EXERCISE MATERIAL
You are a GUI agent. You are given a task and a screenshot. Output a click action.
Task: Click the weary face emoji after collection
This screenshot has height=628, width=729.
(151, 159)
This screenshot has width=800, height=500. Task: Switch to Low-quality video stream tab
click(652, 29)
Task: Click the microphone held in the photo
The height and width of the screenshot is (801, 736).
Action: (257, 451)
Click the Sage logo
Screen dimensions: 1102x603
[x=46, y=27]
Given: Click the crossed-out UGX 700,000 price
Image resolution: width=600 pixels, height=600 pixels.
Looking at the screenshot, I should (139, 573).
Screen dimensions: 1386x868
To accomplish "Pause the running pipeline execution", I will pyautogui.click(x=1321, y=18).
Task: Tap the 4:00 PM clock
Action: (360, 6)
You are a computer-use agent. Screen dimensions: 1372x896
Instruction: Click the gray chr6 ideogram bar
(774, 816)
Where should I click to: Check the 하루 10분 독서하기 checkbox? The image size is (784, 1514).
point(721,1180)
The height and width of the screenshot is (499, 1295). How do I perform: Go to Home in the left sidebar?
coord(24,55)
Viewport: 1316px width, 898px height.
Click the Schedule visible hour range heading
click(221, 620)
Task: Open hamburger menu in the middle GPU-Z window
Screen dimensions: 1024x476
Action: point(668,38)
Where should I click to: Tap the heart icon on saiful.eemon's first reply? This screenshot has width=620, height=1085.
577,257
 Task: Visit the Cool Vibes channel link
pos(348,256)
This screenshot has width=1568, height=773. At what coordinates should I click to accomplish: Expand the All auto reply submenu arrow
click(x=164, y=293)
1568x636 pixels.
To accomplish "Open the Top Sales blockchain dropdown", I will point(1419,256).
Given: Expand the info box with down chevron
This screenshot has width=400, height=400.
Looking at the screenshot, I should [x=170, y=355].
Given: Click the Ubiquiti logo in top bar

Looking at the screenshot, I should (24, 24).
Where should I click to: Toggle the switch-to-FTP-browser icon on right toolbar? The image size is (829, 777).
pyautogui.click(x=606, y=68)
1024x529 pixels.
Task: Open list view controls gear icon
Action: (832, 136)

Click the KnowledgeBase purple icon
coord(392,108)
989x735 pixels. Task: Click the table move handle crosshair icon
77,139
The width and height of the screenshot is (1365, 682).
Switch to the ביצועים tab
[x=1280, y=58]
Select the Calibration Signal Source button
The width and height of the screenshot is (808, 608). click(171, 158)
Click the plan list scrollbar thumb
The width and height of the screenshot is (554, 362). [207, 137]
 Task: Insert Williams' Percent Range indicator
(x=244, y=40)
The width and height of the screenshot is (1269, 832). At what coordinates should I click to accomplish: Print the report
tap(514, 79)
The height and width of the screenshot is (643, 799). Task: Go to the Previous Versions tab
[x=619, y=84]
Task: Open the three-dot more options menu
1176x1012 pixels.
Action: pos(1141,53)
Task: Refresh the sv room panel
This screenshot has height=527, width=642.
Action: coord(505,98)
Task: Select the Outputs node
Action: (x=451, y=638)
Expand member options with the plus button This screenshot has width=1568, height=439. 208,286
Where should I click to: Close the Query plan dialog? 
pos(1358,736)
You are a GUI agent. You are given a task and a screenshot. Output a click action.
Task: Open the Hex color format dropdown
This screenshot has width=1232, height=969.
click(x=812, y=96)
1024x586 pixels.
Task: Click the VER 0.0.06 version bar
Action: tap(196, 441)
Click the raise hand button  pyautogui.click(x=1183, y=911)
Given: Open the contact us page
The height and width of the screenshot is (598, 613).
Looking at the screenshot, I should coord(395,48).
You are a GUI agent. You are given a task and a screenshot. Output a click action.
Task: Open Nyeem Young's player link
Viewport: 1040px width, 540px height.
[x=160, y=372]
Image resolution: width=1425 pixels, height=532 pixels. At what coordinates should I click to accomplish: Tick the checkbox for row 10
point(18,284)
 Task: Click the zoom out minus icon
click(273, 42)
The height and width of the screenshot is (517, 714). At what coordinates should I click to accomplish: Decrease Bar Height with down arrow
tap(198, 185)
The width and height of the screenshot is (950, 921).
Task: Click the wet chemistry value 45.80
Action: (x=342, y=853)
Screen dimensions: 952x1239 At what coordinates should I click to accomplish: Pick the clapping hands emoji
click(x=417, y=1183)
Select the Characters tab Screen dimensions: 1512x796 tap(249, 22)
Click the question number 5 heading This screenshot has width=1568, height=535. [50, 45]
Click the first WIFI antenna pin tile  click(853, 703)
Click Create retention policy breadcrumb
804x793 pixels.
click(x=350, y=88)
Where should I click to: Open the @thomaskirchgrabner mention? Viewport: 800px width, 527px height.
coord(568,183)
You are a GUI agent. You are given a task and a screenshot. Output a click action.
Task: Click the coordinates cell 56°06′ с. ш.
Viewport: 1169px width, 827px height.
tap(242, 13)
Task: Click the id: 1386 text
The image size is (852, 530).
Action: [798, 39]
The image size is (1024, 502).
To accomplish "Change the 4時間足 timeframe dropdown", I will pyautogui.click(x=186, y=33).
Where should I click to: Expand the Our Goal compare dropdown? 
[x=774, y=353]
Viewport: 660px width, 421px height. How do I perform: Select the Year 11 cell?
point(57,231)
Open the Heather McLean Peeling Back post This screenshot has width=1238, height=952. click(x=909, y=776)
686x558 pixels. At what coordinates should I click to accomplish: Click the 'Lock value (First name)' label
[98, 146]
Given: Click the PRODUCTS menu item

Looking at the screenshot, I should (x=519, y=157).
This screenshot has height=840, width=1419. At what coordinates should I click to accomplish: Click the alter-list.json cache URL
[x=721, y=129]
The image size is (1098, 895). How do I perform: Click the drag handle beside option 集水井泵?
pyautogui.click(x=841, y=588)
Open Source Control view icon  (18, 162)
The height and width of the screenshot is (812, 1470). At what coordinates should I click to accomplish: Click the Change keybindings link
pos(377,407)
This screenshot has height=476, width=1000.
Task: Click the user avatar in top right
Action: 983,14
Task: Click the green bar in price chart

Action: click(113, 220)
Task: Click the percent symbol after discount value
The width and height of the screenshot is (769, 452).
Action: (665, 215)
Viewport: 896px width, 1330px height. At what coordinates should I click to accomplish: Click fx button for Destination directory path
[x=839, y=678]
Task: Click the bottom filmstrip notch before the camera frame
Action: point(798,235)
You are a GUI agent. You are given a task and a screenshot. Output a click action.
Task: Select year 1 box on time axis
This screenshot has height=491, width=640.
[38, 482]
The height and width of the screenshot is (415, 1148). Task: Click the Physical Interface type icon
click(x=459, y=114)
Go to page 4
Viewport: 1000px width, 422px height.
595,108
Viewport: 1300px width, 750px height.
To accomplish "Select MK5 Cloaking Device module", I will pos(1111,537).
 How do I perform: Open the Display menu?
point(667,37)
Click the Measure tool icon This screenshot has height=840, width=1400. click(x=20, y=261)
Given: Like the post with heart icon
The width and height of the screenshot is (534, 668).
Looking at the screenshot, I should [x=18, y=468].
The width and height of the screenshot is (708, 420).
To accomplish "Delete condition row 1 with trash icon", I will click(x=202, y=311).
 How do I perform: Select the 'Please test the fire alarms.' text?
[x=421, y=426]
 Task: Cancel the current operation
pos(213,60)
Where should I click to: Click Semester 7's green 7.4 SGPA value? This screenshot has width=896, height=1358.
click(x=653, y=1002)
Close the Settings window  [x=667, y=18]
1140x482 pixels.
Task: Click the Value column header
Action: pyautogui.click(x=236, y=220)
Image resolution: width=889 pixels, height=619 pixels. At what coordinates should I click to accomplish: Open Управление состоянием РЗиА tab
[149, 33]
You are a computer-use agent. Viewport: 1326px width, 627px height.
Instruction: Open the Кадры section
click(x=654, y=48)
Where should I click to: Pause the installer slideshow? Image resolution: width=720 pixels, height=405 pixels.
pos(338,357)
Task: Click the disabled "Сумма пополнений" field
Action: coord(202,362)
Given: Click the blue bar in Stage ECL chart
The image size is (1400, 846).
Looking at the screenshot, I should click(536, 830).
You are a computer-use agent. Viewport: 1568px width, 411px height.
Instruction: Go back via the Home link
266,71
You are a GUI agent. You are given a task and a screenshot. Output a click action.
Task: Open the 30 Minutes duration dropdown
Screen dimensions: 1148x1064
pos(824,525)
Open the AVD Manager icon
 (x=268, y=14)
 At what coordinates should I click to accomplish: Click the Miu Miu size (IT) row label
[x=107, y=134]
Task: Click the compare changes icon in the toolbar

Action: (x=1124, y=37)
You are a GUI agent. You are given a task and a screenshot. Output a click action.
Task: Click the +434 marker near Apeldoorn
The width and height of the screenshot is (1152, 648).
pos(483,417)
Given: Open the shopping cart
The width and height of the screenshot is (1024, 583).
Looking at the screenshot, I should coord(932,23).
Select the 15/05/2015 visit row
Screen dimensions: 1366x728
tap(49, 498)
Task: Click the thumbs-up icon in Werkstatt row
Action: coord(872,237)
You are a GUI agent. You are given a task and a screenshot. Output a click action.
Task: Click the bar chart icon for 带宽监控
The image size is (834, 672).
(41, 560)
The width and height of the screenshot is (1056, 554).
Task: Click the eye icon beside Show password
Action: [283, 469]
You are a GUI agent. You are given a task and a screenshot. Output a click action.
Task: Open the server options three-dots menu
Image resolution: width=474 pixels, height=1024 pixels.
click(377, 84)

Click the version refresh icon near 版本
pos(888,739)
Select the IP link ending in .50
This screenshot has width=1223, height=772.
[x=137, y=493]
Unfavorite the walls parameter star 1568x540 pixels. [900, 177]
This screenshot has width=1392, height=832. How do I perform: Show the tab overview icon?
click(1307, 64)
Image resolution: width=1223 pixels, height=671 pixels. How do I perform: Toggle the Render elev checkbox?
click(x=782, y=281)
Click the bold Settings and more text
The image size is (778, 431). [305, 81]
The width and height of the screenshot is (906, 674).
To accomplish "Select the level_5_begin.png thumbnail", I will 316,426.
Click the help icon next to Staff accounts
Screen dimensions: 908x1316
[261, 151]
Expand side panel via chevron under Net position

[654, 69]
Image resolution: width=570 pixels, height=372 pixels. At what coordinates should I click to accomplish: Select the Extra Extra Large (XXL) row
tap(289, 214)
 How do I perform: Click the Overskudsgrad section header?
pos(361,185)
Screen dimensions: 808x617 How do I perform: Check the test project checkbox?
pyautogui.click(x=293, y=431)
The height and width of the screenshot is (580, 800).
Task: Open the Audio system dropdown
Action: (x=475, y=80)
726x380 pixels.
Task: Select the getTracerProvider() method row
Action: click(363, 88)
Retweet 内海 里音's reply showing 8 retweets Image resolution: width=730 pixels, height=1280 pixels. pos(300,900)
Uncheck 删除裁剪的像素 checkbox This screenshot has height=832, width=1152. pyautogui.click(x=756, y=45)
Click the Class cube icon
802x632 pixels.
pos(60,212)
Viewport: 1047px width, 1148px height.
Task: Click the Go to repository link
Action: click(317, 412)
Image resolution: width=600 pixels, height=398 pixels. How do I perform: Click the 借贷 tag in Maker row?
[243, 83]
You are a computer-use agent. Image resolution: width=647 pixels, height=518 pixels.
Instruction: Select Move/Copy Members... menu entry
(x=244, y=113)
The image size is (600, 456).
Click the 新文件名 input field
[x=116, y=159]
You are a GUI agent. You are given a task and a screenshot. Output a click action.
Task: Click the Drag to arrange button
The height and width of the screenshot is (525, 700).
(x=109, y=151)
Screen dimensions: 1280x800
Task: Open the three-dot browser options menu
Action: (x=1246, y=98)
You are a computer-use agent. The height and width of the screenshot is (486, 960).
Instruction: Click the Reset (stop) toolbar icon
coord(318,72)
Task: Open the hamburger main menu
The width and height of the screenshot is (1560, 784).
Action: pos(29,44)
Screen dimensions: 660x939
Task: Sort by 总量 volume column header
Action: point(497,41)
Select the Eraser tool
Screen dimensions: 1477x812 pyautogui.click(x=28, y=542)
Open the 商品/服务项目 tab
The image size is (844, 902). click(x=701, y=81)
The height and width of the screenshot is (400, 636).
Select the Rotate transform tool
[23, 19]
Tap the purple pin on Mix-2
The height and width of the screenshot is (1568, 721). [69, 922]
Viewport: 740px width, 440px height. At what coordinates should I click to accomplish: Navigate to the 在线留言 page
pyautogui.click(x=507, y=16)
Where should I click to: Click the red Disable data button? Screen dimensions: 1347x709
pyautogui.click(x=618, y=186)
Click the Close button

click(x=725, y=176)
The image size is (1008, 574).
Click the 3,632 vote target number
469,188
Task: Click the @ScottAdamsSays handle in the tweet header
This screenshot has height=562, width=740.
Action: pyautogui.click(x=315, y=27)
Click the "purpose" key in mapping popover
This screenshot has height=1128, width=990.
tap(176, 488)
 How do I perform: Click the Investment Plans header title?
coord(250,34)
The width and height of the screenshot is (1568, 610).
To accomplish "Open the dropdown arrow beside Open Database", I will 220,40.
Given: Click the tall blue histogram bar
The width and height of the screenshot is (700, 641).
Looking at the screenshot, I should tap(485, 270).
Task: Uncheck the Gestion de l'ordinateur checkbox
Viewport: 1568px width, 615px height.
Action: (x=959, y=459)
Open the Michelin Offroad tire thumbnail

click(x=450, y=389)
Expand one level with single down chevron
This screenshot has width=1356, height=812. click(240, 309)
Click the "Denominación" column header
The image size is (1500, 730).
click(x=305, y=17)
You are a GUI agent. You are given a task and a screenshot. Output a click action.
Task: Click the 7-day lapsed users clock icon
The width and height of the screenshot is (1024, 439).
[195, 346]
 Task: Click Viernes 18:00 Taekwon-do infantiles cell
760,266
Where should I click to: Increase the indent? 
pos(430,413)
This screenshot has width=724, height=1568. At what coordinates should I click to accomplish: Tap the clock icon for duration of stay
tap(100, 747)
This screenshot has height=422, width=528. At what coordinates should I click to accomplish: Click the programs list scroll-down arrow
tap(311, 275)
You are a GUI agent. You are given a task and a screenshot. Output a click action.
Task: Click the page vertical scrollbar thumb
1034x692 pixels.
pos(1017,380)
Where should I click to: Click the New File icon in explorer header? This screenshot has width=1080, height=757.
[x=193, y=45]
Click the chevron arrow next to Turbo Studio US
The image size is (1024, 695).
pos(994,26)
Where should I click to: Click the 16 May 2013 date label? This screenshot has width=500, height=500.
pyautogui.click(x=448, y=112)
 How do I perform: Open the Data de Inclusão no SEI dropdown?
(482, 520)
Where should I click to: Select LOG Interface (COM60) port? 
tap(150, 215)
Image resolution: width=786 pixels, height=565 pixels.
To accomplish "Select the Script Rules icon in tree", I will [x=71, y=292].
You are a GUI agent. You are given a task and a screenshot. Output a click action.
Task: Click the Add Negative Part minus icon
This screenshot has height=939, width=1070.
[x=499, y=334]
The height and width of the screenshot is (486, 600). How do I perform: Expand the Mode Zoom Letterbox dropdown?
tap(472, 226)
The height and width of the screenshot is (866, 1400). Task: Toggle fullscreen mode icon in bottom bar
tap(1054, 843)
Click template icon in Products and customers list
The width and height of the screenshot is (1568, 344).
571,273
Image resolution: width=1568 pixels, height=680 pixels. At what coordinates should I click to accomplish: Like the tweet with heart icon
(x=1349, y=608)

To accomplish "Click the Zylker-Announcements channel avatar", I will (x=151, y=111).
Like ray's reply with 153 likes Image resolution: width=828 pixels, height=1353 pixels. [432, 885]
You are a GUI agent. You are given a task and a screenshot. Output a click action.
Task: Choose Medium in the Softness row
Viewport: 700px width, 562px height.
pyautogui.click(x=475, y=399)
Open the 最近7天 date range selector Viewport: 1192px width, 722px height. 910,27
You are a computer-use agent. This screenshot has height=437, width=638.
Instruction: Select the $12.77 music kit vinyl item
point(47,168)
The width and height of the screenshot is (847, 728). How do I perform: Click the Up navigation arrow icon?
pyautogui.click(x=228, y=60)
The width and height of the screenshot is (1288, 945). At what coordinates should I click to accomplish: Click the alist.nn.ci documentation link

REQUIREMENT
Return each line from the material that includes the string "hamburger".

EXERCISE RESULT
Task: Open hamburger menu in the middle GPU-Z window
Task: Open the hamburger main menu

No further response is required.